• The task: Repeat the material below. Keep every line exactly as written.
%%
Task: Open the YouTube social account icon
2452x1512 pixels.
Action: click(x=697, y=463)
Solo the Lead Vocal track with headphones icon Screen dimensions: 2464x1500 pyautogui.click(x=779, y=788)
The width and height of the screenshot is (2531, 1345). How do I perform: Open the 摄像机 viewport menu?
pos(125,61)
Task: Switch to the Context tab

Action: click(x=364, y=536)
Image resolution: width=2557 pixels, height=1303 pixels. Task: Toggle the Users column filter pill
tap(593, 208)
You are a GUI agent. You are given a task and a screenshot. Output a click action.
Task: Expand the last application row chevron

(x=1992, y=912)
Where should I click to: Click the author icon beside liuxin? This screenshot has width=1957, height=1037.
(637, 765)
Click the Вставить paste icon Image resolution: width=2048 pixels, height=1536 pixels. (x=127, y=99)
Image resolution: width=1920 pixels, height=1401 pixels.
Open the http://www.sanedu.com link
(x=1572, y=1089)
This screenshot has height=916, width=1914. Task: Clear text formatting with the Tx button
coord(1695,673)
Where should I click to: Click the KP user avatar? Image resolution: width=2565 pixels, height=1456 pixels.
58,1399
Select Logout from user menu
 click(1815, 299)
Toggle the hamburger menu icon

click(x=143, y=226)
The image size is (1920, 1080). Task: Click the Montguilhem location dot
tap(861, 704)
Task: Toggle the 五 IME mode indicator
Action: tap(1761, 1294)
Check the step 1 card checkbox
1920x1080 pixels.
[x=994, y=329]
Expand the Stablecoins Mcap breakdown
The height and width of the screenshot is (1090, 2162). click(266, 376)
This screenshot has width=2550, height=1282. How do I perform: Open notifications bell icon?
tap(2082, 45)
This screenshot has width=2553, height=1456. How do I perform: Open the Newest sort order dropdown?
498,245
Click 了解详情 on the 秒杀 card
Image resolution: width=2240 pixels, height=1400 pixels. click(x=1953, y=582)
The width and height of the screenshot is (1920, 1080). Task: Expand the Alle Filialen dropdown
%%
• Finished exercise:
Task: Open the YouTube social account icon
2452x1512 pixels.
Action: click(x=697, y=463)
Solo the Lead Vocal track with headphones icon Screen dimensions: 2464x1500 pyautogui.click(x=779, y=788)
The width and height of the screenshot is (2531, 1345). How do I perform: Open the 摄像机 viewport menu?
pos(125,61)
Task: Switch to the Context tab

Action: click(x=364, y=536)
Image resolution: width=2557 pixels, height=1303 pixels. Task: Toggle the Users column filter pill
tap(593, 208)
You are a GUI agent. You are given a task and a screenshot. Output a click action.
Task: Expand the last application row chevron

(x=1992, y=912)
Where should I click to: Click the author icon beside liuxin? This screenshot has width=1957, height=1037.
(637, 765)
Click the Вставить paste icon Image resolution: width=2048 pixels, height=1536 pixels. (x=127, y=99)
Image resolution: width=1920 pixels, height=1401 pixels.
Open the http://www.sanedu.com link
(x=1572, y=1089)
This screenshot has height=916, width=1914. Task: Clear text formatting with the Tx button
coord(1695,673)
Where should I click to: Click the KP user avatar? Image resolution: width=2565 pixels, height=1456 pixels.
58,1399
Select Logout from user menu
 click(1815, 299)
Toggle the hamburger menu icon

click(x=143, y=226)
The image size is (1920, 1080). Task: Click the Montguilhem location dot
tap(861, 704)
Task: Toggle the 五 IME mode indicator
Action: tap(1761, 1294)
Check the step 1 card checkbox
1920x1080 pixels.
[x=994, y=329]
Expand the Stablecoins Mcap breakdown
The height and width of the screenshot is (1090, 2162). click(266, 376)
This screenshot has width=2550, height=1282. How do I perform: Open notifications bell icon?
tap(2082, 45)
This screenshot has width=2553, height=1456. How do I perform: Open the Newest sort order dropdown?
498,245
Click 了解详情 on the 秒杀 card
Image resolution: width=2240 pixels, height=1400 pixels. click(x=1953, y=582)
The width and height of the screenshot is (1920, 1080). Task: Expand the Alle Filialen dropdown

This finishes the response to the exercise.